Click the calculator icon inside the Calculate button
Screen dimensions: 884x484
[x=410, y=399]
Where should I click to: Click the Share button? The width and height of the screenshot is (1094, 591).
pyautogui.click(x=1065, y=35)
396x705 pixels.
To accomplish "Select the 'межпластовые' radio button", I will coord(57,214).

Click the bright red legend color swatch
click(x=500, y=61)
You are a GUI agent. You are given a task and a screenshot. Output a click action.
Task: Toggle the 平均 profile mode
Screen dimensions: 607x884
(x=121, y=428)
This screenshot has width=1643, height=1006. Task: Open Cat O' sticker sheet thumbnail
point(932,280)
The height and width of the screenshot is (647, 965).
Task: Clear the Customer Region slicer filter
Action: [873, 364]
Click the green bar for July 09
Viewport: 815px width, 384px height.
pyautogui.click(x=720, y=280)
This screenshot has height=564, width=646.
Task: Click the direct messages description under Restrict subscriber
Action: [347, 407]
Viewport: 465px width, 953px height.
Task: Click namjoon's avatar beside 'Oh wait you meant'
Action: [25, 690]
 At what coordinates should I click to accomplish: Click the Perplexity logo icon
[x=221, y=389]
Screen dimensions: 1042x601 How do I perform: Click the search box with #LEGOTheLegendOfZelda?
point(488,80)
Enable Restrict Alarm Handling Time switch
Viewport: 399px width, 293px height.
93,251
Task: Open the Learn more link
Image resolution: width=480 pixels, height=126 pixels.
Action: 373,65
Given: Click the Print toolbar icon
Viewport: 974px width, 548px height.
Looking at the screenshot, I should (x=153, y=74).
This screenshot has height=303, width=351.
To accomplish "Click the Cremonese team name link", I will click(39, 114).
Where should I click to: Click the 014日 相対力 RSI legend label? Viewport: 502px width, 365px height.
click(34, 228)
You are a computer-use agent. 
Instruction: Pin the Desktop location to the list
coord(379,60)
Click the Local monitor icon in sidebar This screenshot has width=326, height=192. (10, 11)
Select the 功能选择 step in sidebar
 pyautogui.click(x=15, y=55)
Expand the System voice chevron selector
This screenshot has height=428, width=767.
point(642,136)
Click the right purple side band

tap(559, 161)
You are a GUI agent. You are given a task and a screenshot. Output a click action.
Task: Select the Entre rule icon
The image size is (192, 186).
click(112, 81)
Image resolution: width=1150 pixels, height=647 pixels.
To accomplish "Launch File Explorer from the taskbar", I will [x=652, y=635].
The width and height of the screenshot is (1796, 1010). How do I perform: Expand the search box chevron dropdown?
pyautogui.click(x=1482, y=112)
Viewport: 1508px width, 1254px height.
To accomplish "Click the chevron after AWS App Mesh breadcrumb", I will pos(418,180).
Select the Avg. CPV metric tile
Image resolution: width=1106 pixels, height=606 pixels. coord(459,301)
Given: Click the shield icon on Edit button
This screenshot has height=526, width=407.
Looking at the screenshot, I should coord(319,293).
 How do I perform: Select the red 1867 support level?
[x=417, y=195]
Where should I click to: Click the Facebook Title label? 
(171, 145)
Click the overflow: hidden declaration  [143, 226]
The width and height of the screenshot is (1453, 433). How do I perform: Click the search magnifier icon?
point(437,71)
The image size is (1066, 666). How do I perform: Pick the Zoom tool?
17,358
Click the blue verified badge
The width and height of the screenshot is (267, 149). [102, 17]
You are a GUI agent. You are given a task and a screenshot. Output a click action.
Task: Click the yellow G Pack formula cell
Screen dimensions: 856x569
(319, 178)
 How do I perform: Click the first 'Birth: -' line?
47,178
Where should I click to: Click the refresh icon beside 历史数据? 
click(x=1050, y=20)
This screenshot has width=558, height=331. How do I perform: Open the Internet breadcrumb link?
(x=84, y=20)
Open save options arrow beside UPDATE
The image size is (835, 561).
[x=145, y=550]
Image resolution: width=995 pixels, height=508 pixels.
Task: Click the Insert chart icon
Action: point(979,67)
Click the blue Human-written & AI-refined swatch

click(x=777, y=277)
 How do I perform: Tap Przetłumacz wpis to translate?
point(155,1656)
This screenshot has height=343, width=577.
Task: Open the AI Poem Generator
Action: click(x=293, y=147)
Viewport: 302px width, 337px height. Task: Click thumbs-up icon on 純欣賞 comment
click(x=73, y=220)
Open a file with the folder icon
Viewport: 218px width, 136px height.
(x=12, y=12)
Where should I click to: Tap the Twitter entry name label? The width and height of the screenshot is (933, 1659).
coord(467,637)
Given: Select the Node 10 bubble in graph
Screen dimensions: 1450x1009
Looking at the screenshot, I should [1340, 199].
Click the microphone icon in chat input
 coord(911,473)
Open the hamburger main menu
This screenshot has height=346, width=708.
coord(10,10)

::::

= Requirement =
Render everything from the line containing "Select the Avg. CPV metric tile" down to the line containing "The width and height of the screenshot is (267, 149).", both included, as a Markdown table with the columns Row and Entry line. Omit any blank lines.

= Task output =
| Row | Entry line |
|---|---|
| 1 | Select the Avg. CPV metric tile |
| 2 | Image resolution: width=1106 pixels, height=606 pixels. coord(459,301) |
| 3 | Given: Click the shield icon on Edit button |
| 4 | This screenshot has height=526, width=407. |
| 5 | Looking at the screenshot, I should coord(319,293). |
| 6 |  How do I perform: Select the red 1867 support level? |
| 7 | [x=417, y=195] |
| 8 | Where should I click to: Click the Facebook Title label?  |
| 9 | (171, 145) |
| 10 | Click the overflow: hidden declaration  [143, 226] |
| 11 | The width and height of the screenshot is (1453, 433). How do I perform: Click the search magnifier icon? |
| 12 | point(437,71) |
| 13 | The image size is (1066, 666). How do I perform: Pick the Zoom tool? |
| 14 | 17,358 |
| 15 | Click the blue verified badge |
| 16 | The width and height of the screenshot is (267, 149). [102, 17] |